Obsessive-compulsive disorder (OCD) may disrupt regular life and potentially lead to depression too. The Department of Psychiatry at Singapore General Hospital shares its causes and treatments.
A person with obsessive-compulsive disorder (OCD) gets regularly beset by an “obsession” – repetitive, intrusive ideas or thoughts. These are not in harmony with the person’s values, and result in a lot of anxiety. In an attempt to relieve the anxiety, the person may repeatedly engage in certain behaviours or rituals or mental acts, which are called “compulsions”.
The type of OCD often portrayed on TV is cleaning. These sufferers have recurrent intrusive thoughts about cleanliness. Some have the fear that if they remain unclean, misfortune may strike their family. They may then wash their hands or spend an excessive amount of time in the shower washing up in a specific order.
If they think they missed a step, they may start all over and the bathing can take many hours, chalking up massive utility bills. Their skin can also break. Unfortunately, these cleaning rituals do not realistically neutralise their fears.
Some patients are so exhausted that they avoid stepping into the bathroom for days. They may even get their family members involved in the cleaning rituals.
Apart from cleaning, the other common compulsive behaviours are checking and counting. For example, the person has to make sure that the main door is locked or the tap is turned off, and then goes back again to check. “Some patients have broken their door knobs from the repetitive checks,” says Dr Victor Kwok, Consultant, Department of Psychiatry, Singapore General Hospital (SGH), a member of the SingHealth group.
“Persons with OCD are often aware that these thoughts and rituals are irrational or excessive, but they cannot stop,” says Dr Kwok.
Obsessive-compulsive disorder is one of top three mental disorders in Singapore. About 3 per cent of the adult population will suffer from OCD during their lifetime, according to the Singapore Mental Health Study (2010).

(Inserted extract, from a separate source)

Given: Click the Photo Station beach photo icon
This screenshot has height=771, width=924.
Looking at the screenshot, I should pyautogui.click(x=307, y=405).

On average, OCD sufferers wait nine years after the start of their symptoms to seek help. The OCD may stop them from leading a normal life and some patients are unable to work. Patients may develop depression too.
What causes OCD?
Doctors have agreed that OCD is due to a combination of both psycho-social and biological factors. Brain imaging of these patients have identified changes in the structure of the brain. It is also believed to be due to problems with certain brain circuitry. Low levels of serotonin (a neurotransmitter or brain chemical) have been linked to it. Some cases have been attributed to childhood throat infections.
Treatment for OCD
Doctors usually treat OCD patients with both medication and psychotherapy such as exposure and response prevention (ERP).
“About 50 to 70 per cent of patients can get their OCD under control,” says Dr Kwok.
Doctors may prescribe selective serotonin re-uptake inhibitors (SSRIs) and these are often required at high doses. “The gold standard is still clomipramine, an older medication that is a tricyclic antidepressant, but because of the many side effects, it is not the first choice,” says Dr Kwok.
In ERP, OCD patients obsessed with cleanliness may be asked to expose themselves to dirt. They have to stay with the anxiety-provoking situation and let the fear climb. During this time, they must abstain from performing the ritual of cleaning for as long as they can.
Repeated exposure will lead to the person habituating to the fear. “Patients need a lot of motivation to undergo therapy,” says Dr Kwok.”
In some facilities, there are community outreach teams that can go to the patient’s house to help them and their family. “The family members need a lot of support too. They are also told to stop being part of the ritual, and the outreach team may even enlist them in therapy.”
In very severe cases that do not respond to both therapy and medications, a neurosurgeon may be asked to assess the patient and perform a complicated operation to cut the circuits linked to OCD. “This is reserved for very severe cases and the operation is extremely rare. A committee has to assess whether the patient has exhausted all other options because of the risks involved,” says Dr Kwok.